**JOB**
In the problem set, why is 1993 the first available year, or base year, for the model in Problem 2? Answer in one to three sentences.

**EXTRACT**
Economic Problem Sets Using “SATA”

Directions: Following each question, type or handwrite your answers and copy/paste the Stata output when needed (use the ‘copy as picture’

option). Staple all pages together — assignments turned in unstapled will be returned with a grade of zero. (Only stapling is acceptable —

paper clips and other methods of binding are not acceptable.) Also, if we cannot discern the meaning of your work, your response will be

assumed wrong.

Problem 1 — the difference-in-differences estimator (6 points total)

In April 1978, Fidel Castro announced that Cubans who wanted to leave Cuba for the United States could do so from the port of Mariel,

Cuba. Within 6 month, about 125,000 (mainly) lowskill Cubans had flowed through Mariel for Miami, resulting in a sudden 7% increase labor

force of Miami. David Card (Industrial and Labor Relations Review 1990) examined the effect of the Mariel boat lift on wages of low-skill

workers in Miami.

For African-Americans in Miami (the “treated” labor market) the unemployment rate was 8.3% (before the boat lift) and 9.6% 1981 (after the

boat lift). For African-Americans in cities similar to Miami that did not experience a big influx of low-skill immigration (Atlanta,

Houston, and Los Angeles — the “control” labor markets) the unemployment rate was 10.3% in 1979 (before the boat lift) and 12.6% in 1981

(after the boat lift).

1.1. (2 points) If we assume that, without the Mariel boat lift, the unemployment rate of African Americans in Miami would have followed

the same trend as African-Americans in the comparison cities, what would have happened to the black unemployment rate in Miami between

1979 and 1981? That is, what would the 1981 black unemployment rate in Miami have been?

1.2. (2 points) Based on your answer to (a), what is the difference-in-differences estimate of the the effect of the Mariel boat lift on

the black unemployment rate in Miami?

1.3. (2 points) Is your answer in (b) what you expected? Why or why not? If not, can you think of any possible explanations for the

anomaly?

Problem 2 (10 points in total) — the fixed effects estimator

This problem introduces you to the use of panel data and the fixed effects estimator. It is based on Computer Exercise C14.8 in

Wooldridge, and before you start, you should work though Computer Exercise C13.11 in Wooldridge — the solution is in <25-panel data-

rev.pdf> posted on D2L.

Use the data in MATHPNL(sm).dta for this exercise. You will do a fixed effects version of the first differencing done in Computer

Exercises C13.11. The model of interest is:

math4it = δ1y93t + … + δ6y98t + γ1log(rxppit) + γ2log(rxppi,t–1) + ψ2log(enrolit) + ψ3lunchit

+ ai + uit

where the first available year (the base year) is 1993 because of the lagged spending variable. (Remember that the earlier model was:

math4it = δ1y93t + … + δ6y98t + β1log(rxppit) + log

(enrolit) + β3lunchit + ai + uit)

**DATA BLOCK**
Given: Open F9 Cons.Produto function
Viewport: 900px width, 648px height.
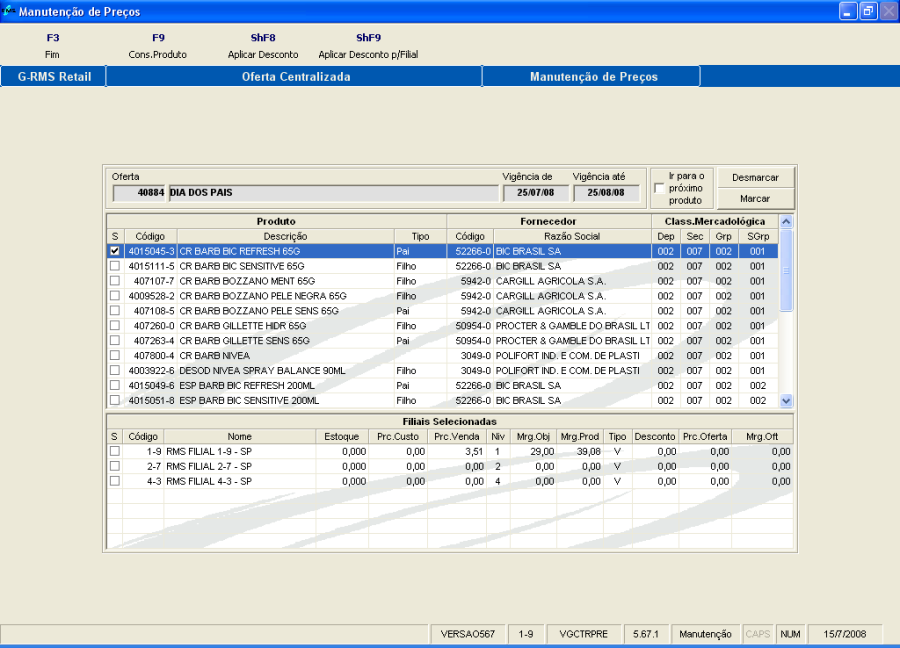Looking at the screenshot, I should pyautogui.click(x=158, y=46).
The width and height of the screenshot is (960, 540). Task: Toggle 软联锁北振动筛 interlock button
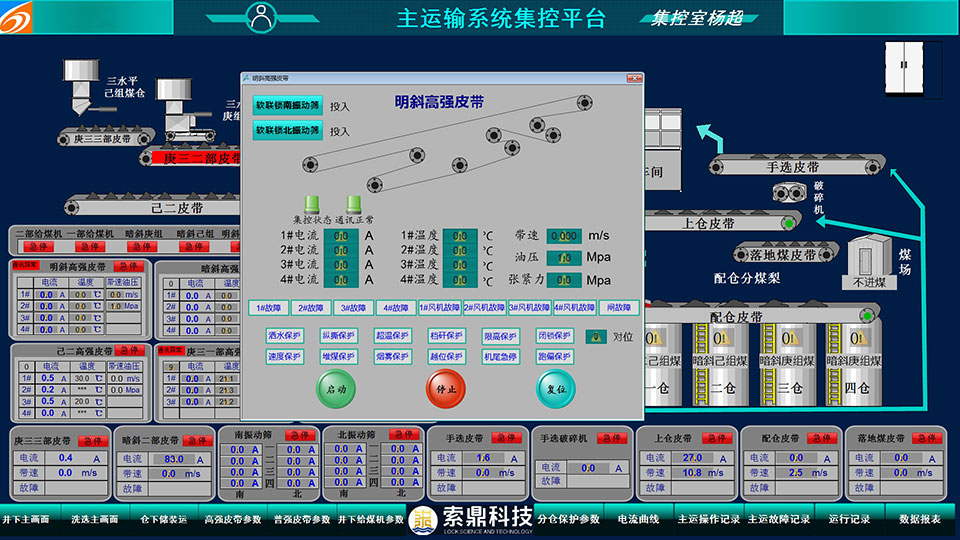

**RESULT OF THIS EXERCISE**
The model includes a lagged spending variable, log(rxppi,t–1). Because of that lag, 1993 is the first available year and serves as the base year.